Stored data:

----

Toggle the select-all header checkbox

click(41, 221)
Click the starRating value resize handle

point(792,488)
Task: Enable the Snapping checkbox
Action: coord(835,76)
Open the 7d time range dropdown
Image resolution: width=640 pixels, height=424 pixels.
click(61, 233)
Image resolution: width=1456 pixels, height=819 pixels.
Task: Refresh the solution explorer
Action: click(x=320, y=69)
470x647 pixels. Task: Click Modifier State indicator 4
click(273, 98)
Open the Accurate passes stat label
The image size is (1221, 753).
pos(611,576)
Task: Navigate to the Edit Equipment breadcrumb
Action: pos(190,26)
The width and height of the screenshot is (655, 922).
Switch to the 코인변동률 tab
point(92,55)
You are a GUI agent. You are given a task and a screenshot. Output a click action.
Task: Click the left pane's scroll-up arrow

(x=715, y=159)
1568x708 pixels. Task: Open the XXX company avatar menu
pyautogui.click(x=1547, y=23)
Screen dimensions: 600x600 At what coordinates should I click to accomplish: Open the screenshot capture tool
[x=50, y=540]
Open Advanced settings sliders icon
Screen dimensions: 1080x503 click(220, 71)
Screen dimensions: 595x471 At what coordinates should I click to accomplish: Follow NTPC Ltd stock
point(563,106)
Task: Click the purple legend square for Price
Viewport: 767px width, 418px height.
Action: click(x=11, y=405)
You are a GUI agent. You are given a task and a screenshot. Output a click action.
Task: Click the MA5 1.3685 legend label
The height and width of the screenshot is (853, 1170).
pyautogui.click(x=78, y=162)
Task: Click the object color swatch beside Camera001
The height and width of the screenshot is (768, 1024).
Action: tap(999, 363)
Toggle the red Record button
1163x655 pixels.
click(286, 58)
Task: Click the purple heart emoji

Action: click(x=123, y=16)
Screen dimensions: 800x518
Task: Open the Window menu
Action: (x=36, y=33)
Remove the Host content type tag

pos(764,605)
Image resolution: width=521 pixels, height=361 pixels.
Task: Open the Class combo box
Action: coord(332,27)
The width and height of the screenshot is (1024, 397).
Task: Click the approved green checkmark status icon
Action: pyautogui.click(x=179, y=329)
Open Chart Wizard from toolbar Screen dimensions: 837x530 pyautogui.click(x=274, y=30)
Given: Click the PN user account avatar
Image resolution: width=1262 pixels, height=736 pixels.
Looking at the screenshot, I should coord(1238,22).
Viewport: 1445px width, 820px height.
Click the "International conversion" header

----

Please reproduce the closing stretch of the records, from the line with "Task: Click the purple legend" through the last line, exactly as it stands.

**Response to the task:**
Task: Click the purple legend square for Price
Viewport: 767px width, 418px height.
Action: click(x=11, y=405)
You are a GUI agent. You are given a task and a screenshot. Output a click action.
Task: Click the MA5 1.3685 legend label
The height and width of the screenshot is (853, 1170).
pyautogui.click(x=78, y=162)
Task: Click the object color swatch beside Camera001
The height and width of the screenshot is (768, 1024).
Action: tap(999, 363)
Toggle the red Record button
1163x655 pixels.
click(286, 58)
Task: Click the purple heart emoji

Action: click(x=123, y=16)
Screen dimensions: 800x518
Task: Open the Window menu
Action: (x=36, y=33)
Remove the Host content type tag

pos(764,605)
Image resolution: width=521 pixels, height=361 pixels.
Task: Open the Class combo box
Action: coord(332,27)
The width and height of the screenshot is (1024, 397).
Task: Click the approved green checkmark status icon
Action: pyautogui.click(x=179, y=329)
Open Chart Wizard from toolbar Screen dimensions: 837x530 pyautogui.click(x=274, y=30)
Given: Click the PN user account avatar
Image resolution: width=1262 pixels, height=736 pixels.
Looking at the screenshot, I should coord(1238,22).
Viewport: 1445px width, 820px height.
Click the "International conversion" header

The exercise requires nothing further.